By mastering the basic components, common patterns and trading decision-making techniques of K-line charts, you can better understand the trend of the currency circle market and make more informed trading decisions.

Whether you are a novice in the currency circle or an experienced veteran, the K-line chart is an indispensable tool for you!
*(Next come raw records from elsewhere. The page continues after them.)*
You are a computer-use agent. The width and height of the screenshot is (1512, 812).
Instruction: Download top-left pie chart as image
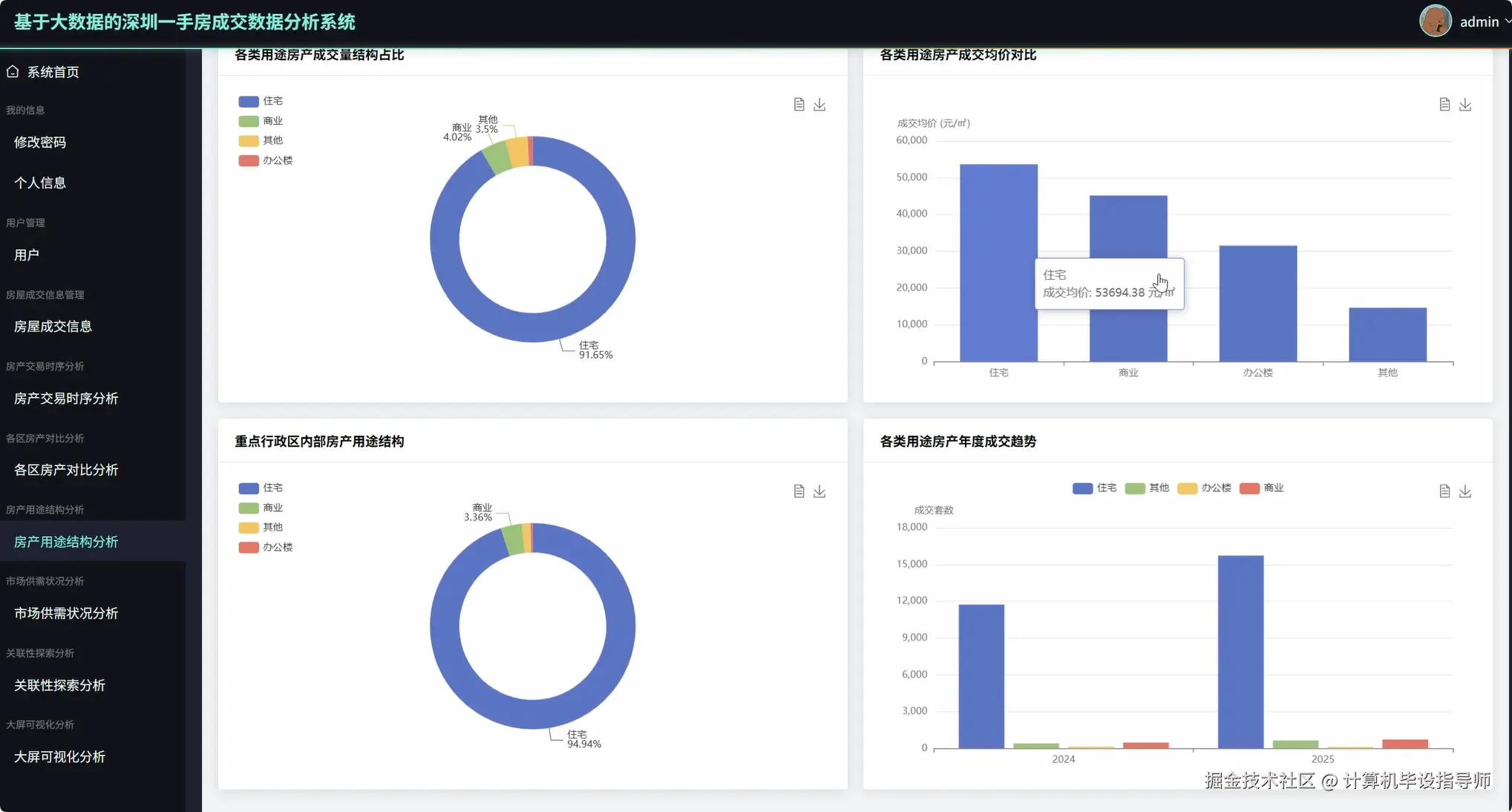click(x=819, y=105)
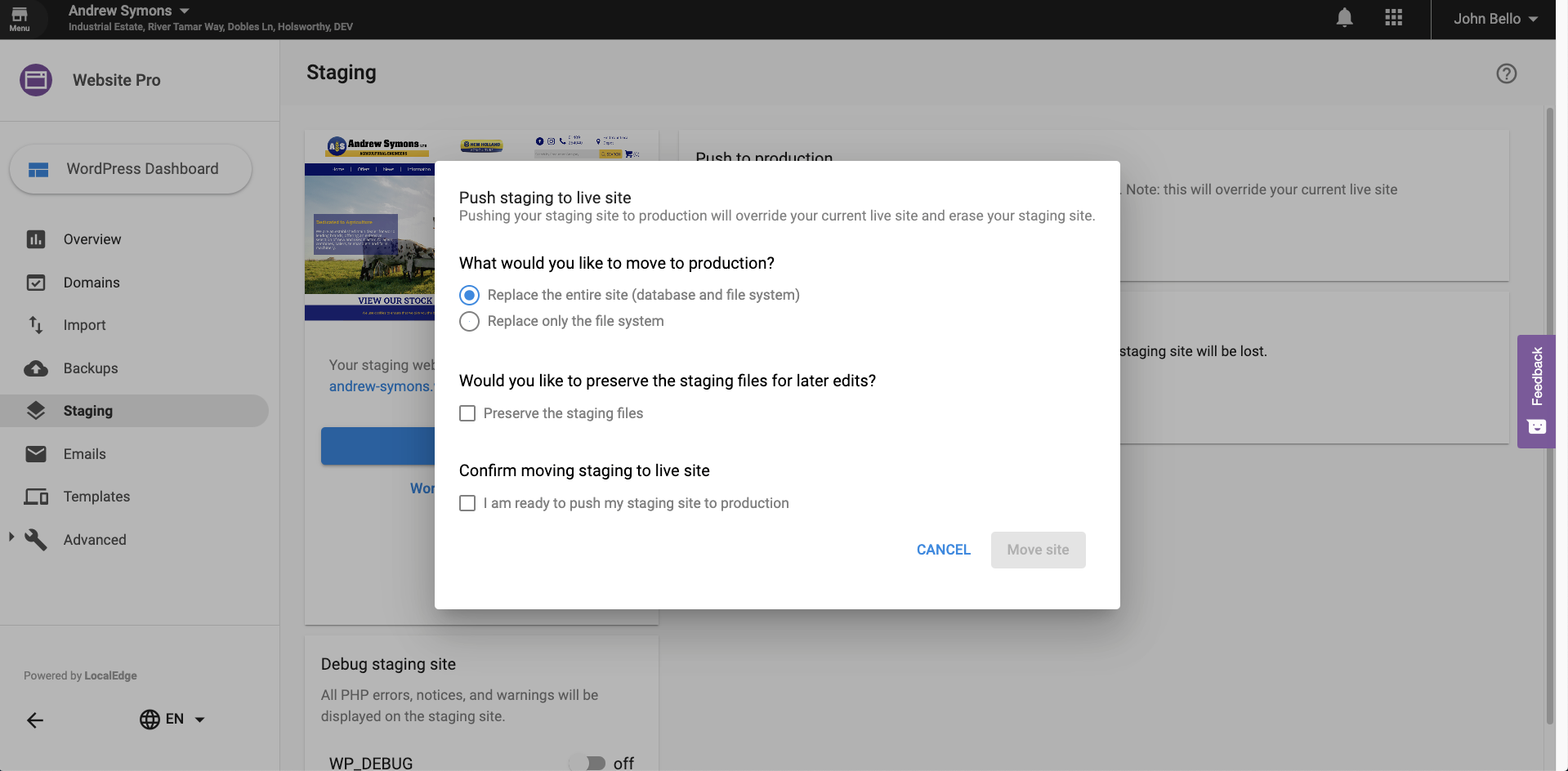Select the Templates icon in the sidebar
The image size is (1568, 771).
pyautogui.click(x=36, y=496)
Through continuous learning and practice, you will definitely be able to find more trading opportunities and earn more profits!

The dumbest way to get rich, 7 iron rules that even the dealer is afraid of!

A new leek who once lost 300,000 yuan, relied on a dumbest and most earthy warfare method to earn back 6 figures in 1 year! Even the main force is afraid of him seeing through the bottom line!
Stop believing in high-IQ currency trading models, the real wealth lies in this set of "simple gameplay":

1. "9-day Plunge" Money-picking Rule: Any bull coin, as long as it falls continuously for 9 days from a high position, just copy the bottom blindly! (SOL and DOGE were picked up this way!)

2. 8-hour Escape Top Technique: Surging by more than 2 days? Immediately cut 80% of the position! The probability of a callback on the third day is as high as 73%, which has been verified by history!

3. 7% Surge Curse: Pull up 7% in the morning, don't rush to sell, the golden exit point is after 2 pm, insiders rely on this trick to eat 30% more profit!

4. "Three Three Kill Order": 3 days of range-bound market = the main force is holding back a big move! Run away if you don't break through, don't dawdle, SHIB is a lesson!

5. Volume Deadly Signal: High volume but can't rise? Run away immediately! A bunch of people lost 90% directly in 2023 because of "waiting a little longer".

6. Ultimate Mind Method: Use the 30-day line to select coins, and use the 3-day line to buy and sell. All the skyrocketing dark horse coins in 2024 basically stepped on this line!

7. Secret of High Profits for Small Funds: Don't fantasize about eating the whole fish, just eat the "fattest part of the fish"! Steadily eat 20% in 5 days, which is 10 times stronger than holding it to death for 3 months!

The 7th rule is the "nuclear weapon" - but 90% of people can't do it at all.

The currency circle is a jungle, and stupid people live longer and fight harder!

If you want to turn over, first learn to be a "smart fool"!


Earning 1 million in the currency circle "either depends on a big bull market + holding on, or betting on a rich currency, or betting on the right direction with high leverage". But most people lose money, so don't just look at the get-rich stories, first think clearly about how much risk you can bear.